Pant stays grounded in attempt to relaunch white-ball career

Rishabh Pant scored 70 off 79 balls PTI

An airport runway is visible on the horizon from the BCCI's Centre of Excellence. The sounds of planes taking off do not reach the ground, but the sights do. For much of Delhi's innings - batting first after being put in by Gujarat - Rishabh Pant was ready to take off himself. But he stayed grounded, having walked in at 98 for 3 in the 20th over.

On the outskirts of Bengaluru, in the absence of big crowds or traffic, the tempo of the game is punctuated by the sounds in the middle: taps of the bat as the bowler runs in, fielders upping the decibels for an appeal, groans after a bouncer whizzes past the batter.

The pitch offered a bit of zip and carry for the faster bowlers who made life more difficult for batters than when Virat Kohli had raced away to a 29-ball half-century. He had scored 77 of Delhi's 108 runs by the time he was stumped by a superb bit of left-arm spin bowling from Vishal Jayswal.

With the field spread, and Delhi at the risk of running out of batters, survival was key as Pant got stuck in with no release in sight. He mostly tucked deliveries past the in-fielders to accumulate singles to get into the 20s and then his 30s.

Pant focused on crease occupation and largely avoided flamboyant, aerial shots early on. His stillness at the crease was at odds with the power loading up each time he tapped his bat on the pitch; his conservative stroke play at odds with the power he still channelled into them. Another tuck across the field took him to 49.

Then he flicked a switch as he saw Ravi Bishnoi bowl a wrong'un away from his hitting arc - latching onto it with a brutal swing across the line. His hand did not quite come off his bat, as it does with many of his powerful shots, but the ball was launched deep beyond the long-on boundary.

The spring had been wound for long enough, and now past 50, something changed in the tempo of his movements in between deliveries: he suddenly seemed to jump across the crease, more eager to tap gloves with Harsh Tyagi at the other end.

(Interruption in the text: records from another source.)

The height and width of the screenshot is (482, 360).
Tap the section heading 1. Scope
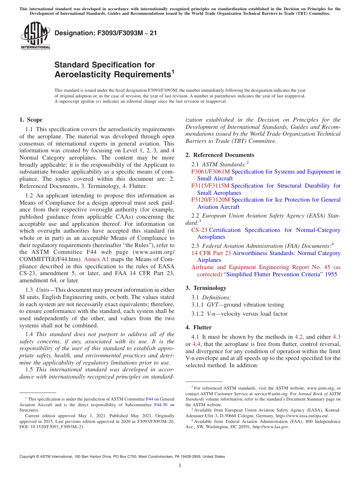pos(31,120)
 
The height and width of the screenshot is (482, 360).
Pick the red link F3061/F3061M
pos(210,172)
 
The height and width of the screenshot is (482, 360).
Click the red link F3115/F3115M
pos(210,186)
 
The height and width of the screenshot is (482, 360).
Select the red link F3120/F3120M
pos(210,200)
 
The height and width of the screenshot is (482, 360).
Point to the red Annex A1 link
pos(96,260)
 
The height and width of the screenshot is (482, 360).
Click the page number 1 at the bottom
pos(180,466)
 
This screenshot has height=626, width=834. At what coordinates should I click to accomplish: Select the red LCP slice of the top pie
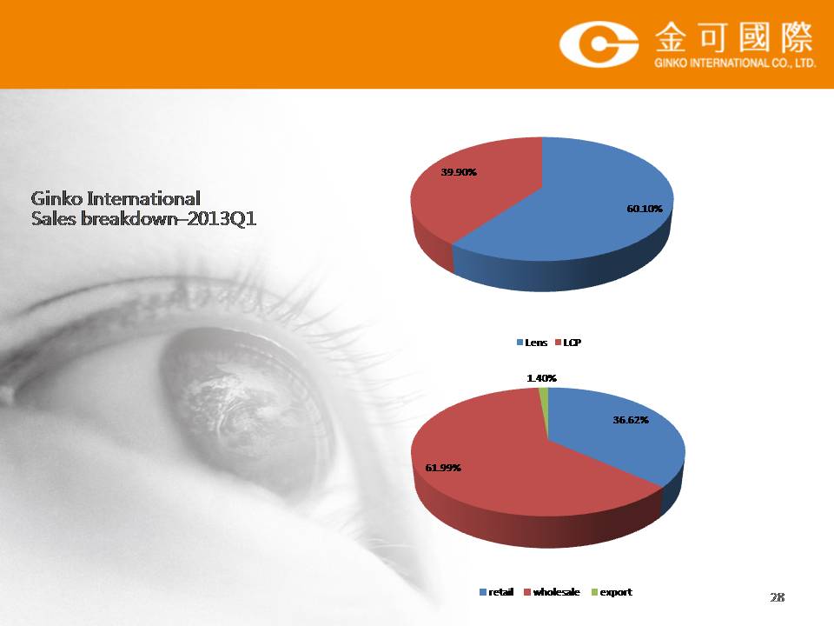[x=473, y=197]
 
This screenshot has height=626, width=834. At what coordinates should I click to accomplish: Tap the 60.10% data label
[x=645, y=209]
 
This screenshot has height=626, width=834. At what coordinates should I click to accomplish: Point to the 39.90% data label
[x=459, y=172]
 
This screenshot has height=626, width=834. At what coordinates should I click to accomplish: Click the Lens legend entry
[x=532, y=343]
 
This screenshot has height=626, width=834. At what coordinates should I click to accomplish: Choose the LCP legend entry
[x=568, y=343]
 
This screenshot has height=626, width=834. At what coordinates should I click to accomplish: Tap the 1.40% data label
[x=541, y=378]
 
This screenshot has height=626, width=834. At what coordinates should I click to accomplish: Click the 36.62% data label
[x=631, y=420]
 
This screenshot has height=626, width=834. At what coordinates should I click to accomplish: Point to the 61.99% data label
[x=443, y=468]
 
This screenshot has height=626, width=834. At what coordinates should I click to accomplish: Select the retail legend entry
[x=497, y=592]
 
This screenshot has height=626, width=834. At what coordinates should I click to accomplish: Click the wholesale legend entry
[x=553, y=592]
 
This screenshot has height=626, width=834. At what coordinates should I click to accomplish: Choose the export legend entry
[x=612, y=592]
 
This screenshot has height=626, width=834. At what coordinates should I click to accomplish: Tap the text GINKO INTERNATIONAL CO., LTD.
[x=735, y=63]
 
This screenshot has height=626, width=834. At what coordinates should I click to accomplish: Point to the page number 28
[x=777, y=597]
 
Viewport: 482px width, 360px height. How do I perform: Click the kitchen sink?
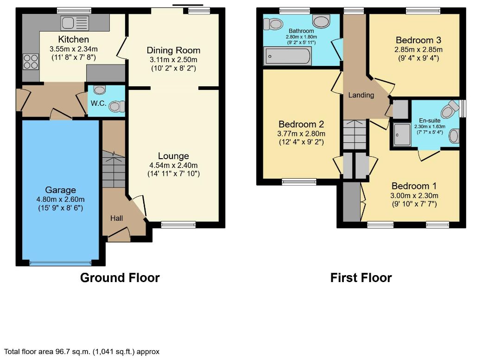[x=75, y=23]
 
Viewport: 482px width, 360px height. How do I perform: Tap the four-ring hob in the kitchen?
[x=31, y=62]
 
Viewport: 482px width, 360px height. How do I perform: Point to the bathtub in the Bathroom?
[x=288, y=56]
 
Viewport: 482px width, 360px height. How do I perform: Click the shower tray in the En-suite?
[x=402, y=135]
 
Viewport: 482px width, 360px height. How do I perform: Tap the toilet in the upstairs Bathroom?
[x=273, y=24]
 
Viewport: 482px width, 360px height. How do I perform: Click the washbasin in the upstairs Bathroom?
[x=321, y=21]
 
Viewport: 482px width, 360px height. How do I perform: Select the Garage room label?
[x=61, y=190]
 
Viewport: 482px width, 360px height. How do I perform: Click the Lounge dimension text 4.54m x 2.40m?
[x=173, y=165]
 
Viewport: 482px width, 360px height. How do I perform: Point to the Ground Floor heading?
[x=120, y=277]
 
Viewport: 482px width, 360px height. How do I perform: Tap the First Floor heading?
[x=361, y=277]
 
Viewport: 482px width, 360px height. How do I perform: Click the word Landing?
[x=361, y=95]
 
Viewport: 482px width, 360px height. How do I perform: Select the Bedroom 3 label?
[x=419, y=40]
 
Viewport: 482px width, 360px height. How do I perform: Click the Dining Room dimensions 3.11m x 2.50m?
[x=173, y=59]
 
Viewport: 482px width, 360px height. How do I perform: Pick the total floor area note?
[x=82, y=351]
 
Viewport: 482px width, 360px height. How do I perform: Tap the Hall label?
[x=116, y=218]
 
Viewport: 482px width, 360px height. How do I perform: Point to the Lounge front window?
[x=178, y=225]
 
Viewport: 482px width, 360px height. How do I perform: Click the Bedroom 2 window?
[x=299, y=182]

Soon after his fifty, there he was down on his knees, sweeping past deep-backward square leg, even as he almost fell over to the other side. He had reached his half-century off 62 balls. He added 20 off his next 16. The best shot of this set of runs was when he stood deep in his crease and a ball rose awkwardly, shooting up from just short of a good length outside off. He swivelled his bat, the arc of his follow-through mimicking a helicopter shot. The result was a ball that seemed destined to cramp him up racing to the cover boundary.

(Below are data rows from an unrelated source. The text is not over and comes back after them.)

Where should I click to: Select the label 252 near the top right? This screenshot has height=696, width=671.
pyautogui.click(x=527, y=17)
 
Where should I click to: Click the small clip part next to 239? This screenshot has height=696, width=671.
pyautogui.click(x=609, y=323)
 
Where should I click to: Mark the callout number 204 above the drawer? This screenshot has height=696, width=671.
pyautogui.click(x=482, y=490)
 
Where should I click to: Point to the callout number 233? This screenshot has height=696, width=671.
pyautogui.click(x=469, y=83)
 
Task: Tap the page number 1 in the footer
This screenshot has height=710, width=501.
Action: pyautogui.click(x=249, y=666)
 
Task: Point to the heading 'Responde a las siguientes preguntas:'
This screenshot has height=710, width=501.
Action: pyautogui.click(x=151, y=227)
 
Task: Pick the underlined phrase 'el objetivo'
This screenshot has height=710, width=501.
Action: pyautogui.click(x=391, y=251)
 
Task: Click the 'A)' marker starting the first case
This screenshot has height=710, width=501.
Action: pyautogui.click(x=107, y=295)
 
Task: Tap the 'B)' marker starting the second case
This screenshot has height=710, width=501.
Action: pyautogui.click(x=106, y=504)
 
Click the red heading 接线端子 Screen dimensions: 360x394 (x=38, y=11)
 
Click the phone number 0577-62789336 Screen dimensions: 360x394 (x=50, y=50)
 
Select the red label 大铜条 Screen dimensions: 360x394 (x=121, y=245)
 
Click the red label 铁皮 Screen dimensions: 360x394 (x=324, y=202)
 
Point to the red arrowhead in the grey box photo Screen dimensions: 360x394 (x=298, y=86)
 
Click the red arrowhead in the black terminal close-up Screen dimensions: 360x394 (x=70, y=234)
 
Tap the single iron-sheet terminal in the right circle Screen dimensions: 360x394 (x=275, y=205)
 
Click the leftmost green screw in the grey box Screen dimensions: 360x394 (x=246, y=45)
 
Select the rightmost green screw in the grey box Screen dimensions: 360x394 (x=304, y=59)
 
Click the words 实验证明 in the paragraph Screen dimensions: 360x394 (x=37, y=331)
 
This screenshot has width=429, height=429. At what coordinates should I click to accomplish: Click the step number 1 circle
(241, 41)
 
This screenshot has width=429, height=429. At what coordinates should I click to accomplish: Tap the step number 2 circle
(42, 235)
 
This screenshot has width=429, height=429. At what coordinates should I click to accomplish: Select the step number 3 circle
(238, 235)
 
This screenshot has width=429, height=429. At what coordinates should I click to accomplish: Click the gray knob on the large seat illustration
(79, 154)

Pant's last ODI for India was more than a year ago - against Sri Lanka in August 2024 - but he is on the periphery of India's white-ball plans. The common perception is that while his high-risk, high-reward strategy suits Test cricket, he has not been able to find a tempo for himself when he has to navigate a limited number of overs.

The numbers back up this perception. He has scored only one century in 31 ODIs and has an average of 33.50. His List A figures do not read much different.

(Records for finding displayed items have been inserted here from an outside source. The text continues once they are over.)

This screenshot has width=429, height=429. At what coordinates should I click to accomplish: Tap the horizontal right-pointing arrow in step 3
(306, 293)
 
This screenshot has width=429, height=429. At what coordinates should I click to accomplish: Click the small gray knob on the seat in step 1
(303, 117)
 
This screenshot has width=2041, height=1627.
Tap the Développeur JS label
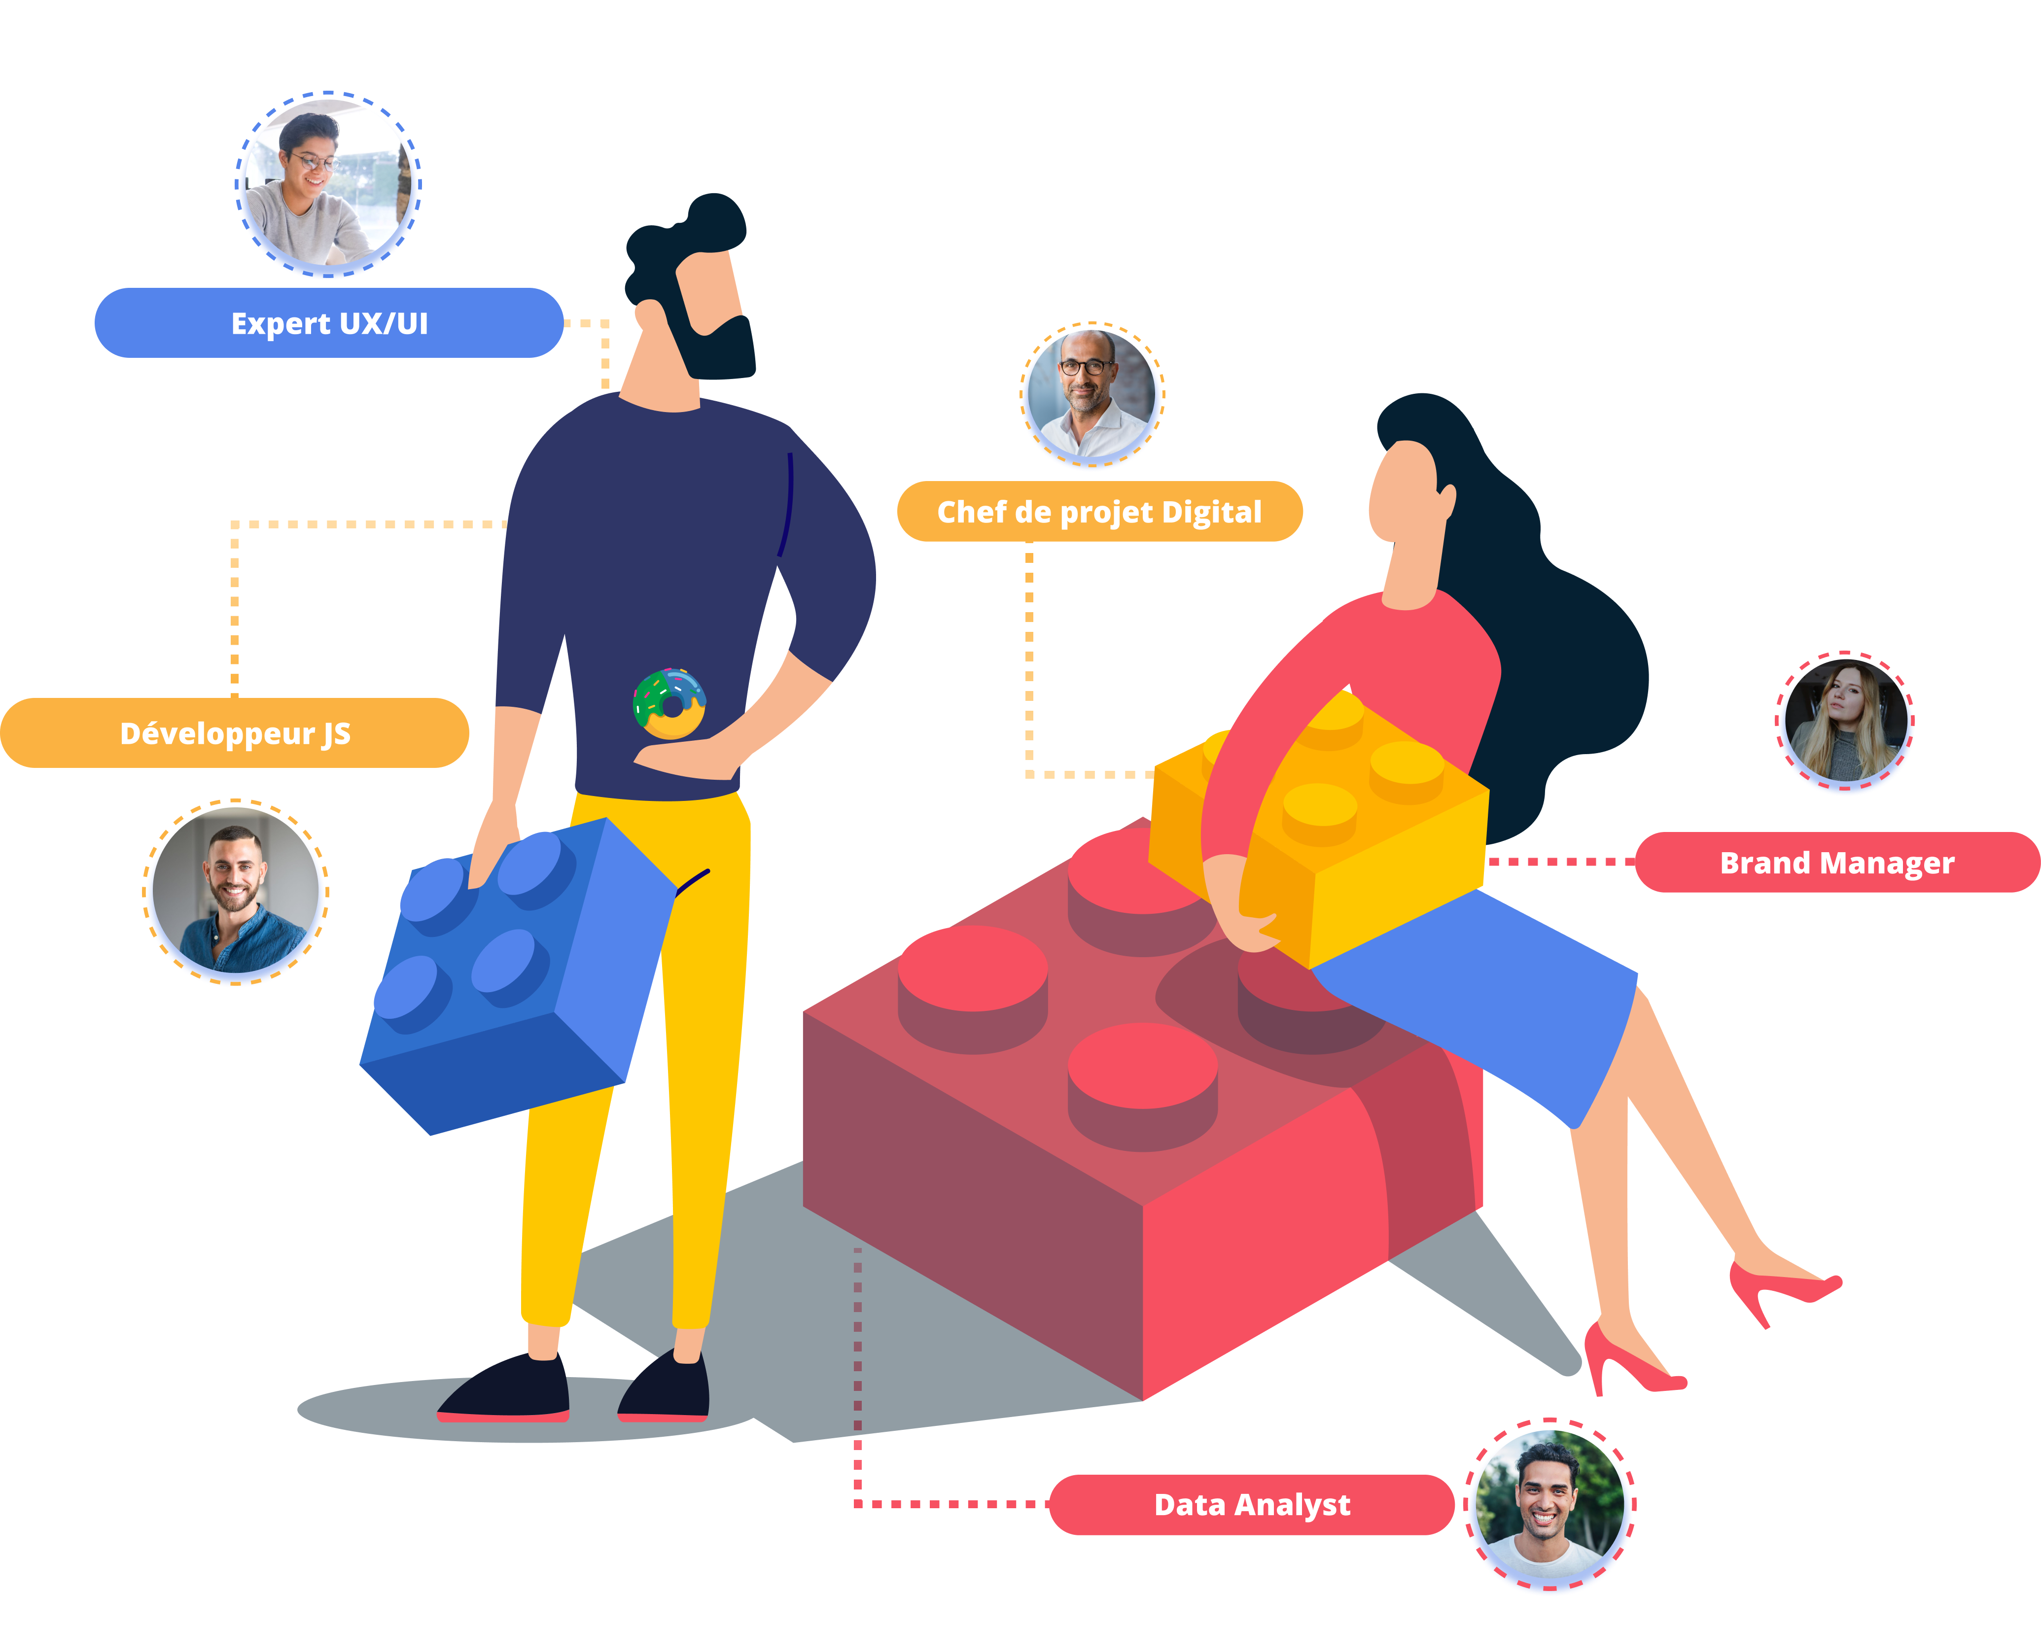pos(235,732)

By the time Pant was dismissed for 70, Delhi's resurgence was over, before Pant's own knock could reach its crescendo: a long-running symptom of how he paces his one-day innings. Delhi lost wickets in a clump at the death, finishing on 254 for 9, when it looked like they could have got much more.

But Pant has a great opportunity to build a way back into form and a new run-scoring template, just like fellow batter-keeper Ishan Kishan did during the Syed Mushtaq Ali Trophy.